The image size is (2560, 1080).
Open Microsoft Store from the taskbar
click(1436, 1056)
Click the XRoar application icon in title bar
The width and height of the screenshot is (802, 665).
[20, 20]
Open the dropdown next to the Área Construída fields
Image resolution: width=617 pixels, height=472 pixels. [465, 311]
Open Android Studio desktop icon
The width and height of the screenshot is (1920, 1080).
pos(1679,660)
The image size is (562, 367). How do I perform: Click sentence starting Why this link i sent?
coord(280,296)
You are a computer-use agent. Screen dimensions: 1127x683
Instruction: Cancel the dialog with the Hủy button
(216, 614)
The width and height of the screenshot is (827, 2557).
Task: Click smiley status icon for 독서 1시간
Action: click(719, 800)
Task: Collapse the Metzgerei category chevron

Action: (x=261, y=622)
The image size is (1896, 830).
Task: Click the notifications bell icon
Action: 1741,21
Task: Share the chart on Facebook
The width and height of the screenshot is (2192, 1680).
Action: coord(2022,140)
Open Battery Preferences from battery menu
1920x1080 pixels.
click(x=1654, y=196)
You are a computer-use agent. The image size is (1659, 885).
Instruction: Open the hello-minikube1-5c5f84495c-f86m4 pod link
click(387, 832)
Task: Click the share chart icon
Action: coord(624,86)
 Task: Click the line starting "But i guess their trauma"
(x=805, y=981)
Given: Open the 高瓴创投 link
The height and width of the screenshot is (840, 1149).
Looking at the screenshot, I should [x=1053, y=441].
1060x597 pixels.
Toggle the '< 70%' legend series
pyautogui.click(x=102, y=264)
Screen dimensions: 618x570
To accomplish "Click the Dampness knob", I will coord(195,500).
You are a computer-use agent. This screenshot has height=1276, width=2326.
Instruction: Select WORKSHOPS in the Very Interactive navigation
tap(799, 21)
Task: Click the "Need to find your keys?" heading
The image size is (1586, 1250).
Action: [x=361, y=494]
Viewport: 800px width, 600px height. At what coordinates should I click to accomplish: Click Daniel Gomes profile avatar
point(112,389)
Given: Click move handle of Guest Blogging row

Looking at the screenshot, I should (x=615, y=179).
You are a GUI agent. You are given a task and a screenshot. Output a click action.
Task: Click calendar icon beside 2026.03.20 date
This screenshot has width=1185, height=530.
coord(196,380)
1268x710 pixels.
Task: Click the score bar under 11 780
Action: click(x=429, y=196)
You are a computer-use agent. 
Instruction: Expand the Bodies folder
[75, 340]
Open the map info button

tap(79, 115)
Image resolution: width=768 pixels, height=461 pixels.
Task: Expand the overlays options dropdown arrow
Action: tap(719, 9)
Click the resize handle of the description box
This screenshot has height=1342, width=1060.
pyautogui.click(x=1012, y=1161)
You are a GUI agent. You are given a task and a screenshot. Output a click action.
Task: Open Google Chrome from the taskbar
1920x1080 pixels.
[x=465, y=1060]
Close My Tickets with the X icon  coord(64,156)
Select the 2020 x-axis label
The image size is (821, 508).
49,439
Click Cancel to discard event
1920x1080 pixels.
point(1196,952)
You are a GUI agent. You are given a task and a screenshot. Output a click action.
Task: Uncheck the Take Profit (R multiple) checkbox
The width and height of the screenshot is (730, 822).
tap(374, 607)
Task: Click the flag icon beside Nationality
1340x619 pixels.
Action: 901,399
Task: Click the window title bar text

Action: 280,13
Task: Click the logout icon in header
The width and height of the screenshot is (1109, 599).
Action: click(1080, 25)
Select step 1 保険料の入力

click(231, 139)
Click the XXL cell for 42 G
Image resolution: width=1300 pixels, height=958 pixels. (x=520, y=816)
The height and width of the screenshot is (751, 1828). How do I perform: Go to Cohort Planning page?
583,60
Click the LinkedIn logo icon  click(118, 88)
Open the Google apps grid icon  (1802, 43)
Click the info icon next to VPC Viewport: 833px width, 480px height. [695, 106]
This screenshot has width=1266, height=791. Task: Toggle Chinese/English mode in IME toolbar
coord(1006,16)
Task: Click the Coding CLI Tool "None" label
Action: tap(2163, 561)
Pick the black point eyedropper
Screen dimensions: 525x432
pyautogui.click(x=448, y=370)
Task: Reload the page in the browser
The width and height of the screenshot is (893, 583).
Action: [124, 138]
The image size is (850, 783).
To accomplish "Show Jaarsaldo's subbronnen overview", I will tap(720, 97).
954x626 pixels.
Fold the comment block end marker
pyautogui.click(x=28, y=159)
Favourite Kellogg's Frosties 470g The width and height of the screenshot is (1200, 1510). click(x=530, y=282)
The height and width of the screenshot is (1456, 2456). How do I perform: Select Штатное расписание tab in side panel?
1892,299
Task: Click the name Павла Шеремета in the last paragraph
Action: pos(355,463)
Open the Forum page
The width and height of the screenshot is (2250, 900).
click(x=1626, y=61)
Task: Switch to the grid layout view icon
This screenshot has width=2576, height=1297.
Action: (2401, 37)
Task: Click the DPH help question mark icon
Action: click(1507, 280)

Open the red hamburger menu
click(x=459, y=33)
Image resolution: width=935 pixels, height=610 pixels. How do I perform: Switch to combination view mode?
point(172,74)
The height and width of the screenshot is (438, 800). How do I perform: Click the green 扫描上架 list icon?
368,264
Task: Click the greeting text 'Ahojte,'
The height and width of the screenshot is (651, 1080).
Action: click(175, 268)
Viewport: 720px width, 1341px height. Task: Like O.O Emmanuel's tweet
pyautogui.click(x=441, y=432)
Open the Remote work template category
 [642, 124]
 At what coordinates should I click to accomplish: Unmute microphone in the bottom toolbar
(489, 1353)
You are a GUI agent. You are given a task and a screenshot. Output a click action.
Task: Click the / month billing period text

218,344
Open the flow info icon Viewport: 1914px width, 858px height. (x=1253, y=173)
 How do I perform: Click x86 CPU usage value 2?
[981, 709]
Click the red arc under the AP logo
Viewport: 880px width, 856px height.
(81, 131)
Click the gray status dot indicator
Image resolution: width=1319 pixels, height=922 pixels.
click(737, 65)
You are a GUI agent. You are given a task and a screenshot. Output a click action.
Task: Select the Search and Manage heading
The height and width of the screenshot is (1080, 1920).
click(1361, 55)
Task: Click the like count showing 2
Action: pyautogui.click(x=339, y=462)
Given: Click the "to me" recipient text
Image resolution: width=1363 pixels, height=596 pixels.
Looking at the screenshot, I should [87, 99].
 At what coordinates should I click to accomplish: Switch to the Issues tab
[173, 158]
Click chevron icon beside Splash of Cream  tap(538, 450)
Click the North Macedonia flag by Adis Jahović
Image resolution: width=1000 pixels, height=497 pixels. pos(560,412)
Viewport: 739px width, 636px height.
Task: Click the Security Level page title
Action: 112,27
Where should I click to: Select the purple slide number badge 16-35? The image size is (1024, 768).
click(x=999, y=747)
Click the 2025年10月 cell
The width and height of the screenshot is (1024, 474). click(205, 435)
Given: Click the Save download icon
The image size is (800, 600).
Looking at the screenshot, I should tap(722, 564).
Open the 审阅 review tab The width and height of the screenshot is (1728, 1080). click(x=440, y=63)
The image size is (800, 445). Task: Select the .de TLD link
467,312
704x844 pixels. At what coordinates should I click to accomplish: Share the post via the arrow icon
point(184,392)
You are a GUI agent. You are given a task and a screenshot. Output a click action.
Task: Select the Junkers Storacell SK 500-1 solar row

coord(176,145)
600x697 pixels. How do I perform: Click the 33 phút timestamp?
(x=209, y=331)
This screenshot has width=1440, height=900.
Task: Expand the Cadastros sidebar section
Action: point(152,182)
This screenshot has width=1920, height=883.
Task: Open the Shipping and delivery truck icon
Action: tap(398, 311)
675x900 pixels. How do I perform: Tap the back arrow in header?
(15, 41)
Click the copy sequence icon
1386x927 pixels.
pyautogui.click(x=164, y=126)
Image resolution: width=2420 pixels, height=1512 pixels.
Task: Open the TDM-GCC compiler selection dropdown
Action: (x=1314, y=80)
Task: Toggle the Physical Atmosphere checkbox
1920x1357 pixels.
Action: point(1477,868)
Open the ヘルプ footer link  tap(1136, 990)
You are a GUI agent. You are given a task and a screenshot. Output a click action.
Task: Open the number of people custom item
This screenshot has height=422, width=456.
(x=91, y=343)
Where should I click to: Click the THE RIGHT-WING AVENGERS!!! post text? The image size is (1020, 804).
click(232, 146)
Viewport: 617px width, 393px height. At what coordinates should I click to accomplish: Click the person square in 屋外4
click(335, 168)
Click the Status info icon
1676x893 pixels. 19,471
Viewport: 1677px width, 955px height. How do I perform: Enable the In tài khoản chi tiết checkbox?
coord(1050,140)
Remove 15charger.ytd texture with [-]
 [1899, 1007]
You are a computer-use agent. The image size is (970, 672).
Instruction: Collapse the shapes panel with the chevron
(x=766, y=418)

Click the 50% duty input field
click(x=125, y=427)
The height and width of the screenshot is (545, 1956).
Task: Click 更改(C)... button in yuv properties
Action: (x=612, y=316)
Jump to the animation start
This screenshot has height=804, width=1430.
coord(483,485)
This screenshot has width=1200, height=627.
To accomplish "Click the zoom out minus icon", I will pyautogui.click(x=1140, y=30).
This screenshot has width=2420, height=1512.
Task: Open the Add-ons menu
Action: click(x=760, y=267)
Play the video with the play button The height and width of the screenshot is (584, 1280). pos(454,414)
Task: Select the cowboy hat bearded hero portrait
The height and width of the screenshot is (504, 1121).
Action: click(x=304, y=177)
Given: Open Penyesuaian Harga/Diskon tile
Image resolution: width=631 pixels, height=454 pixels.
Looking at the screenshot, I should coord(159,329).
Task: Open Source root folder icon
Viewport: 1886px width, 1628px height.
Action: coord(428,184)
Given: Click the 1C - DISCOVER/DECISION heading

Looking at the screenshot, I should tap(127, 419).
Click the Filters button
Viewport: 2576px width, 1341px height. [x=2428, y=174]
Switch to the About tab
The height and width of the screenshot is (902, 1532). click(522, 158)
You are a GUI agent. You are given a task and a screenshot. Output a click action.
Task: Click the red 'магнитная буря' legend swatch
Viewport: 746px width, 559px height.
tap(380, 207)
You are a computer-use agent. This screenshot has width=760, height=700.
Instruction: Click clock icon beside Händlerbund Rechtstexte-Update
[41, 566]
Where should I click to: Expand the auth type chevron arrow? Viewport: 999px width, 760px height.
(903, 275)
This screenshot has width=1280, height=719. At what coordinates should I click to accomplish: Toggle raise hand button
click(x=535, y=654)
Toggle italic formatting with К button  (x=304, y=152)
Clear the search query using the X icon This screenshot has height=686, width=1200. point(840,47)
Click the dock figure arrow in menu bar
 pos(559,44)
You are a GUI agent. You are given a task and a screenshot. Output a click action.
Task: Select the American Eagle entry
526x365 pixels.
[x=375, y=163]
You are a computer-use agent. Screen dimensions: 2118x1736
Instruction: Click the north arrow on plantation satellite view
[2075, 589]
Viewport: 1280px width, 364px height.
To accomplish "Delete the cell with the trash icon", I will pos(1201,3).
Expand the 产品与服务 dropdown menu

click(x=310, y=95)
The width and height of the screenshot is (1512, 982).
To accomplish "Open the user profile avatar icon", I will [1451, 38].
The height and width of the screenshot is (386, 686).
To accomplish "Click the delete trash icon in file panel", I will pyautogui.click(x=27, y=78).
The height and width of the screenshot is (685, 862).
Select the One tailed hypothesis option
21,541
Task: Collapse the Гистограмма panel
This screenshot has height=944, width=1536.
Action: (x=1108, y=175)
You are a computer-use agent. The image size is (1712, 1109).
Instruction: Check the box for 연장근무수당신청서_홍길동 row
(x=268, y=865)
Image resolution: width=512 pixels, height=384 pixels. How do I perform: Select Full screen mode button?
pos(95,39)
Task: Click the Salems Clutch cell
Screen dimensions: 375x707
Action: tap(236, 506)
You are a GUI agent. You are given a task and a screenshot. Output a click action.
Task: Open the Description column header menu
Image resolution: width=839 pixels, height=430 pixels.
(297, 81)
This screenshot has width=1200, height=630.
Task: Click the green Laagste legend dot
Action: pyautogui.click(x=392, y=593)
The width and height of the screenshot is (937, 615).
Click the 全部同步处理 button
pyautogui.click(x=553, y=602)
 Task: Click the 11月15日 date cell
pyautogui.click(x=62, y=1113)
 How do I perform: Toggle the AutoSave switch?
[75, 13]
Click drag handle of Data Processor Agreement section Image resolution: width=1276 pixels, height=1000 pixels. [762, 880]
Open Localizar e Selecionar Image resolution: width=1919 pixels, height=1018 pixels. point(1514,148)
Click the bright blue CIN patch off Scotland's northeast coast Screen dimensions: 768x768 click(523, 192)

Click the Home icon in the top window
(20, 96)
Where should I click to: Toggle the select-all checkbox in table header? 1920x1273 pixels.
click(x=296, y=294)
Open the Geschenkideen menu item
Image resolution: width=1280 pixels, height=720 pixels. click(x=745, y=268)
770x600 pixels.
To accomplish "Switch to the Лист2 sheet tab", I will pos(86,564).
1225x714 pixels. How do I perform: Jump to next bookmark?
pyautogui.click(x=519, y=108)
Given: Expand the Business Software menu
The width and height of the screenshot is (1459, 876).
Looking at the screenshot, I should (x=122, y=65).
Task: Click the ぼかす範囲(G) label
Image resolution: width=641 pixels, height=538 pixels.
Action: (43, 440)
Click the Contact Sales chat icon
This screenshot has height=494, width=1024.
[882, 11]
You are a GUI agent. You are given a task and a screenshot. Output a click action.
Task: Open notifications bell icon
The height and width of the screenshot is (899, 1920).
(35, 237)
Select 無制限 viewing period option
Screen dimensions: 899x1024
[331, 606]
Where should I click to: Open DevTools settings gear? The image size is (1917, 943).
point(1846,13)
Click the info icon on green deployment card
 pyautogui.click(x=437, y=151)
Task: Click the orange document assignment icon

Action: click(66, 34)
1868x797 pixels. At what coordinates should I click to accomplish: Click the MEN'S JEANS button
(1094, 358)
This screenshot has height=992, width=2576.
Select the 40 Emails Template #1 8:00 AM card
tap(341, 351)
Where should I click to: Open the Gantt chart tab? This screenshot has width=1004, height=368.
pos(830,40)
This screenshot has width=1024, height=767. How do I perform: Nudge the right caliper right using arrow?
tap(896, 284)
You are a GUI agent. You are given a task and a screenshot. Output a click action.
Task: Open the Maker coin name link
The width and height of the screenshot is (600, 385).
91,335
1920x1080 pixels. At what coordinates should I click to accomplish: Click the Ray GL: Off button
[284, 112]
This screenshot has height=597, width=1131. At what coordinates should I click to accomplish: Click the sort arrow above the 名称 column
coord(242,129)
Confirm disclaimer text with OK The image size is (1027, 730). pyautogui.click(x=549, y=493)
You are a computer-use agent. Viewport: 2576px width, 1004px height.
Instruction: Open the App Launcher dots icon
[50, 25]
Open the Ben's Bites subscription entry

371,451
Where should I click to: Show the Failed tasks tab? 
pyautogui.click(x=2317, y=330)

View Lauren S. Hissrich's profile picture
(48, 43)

* THE PROBLEM
Copy verbatim the lines of the material from the line containing "Where should I click to: Expand" up to and including the line containing "Clear the search".

* FINISHED EXERCISE
Where should I click to: Expand the auth type chevron arrow? Viewport: 999px width, 760px height.
(903, 275)
This screenshot has width=1280, height=719. At what coordinates should I click to accomplish: Toggle raise hand button
click(x=535, y=654)
Toggle italic formatting with К button  (x=304, y=152)
Clear the search query using the X icon This screenshot has height=686, width=1200. point(840,47)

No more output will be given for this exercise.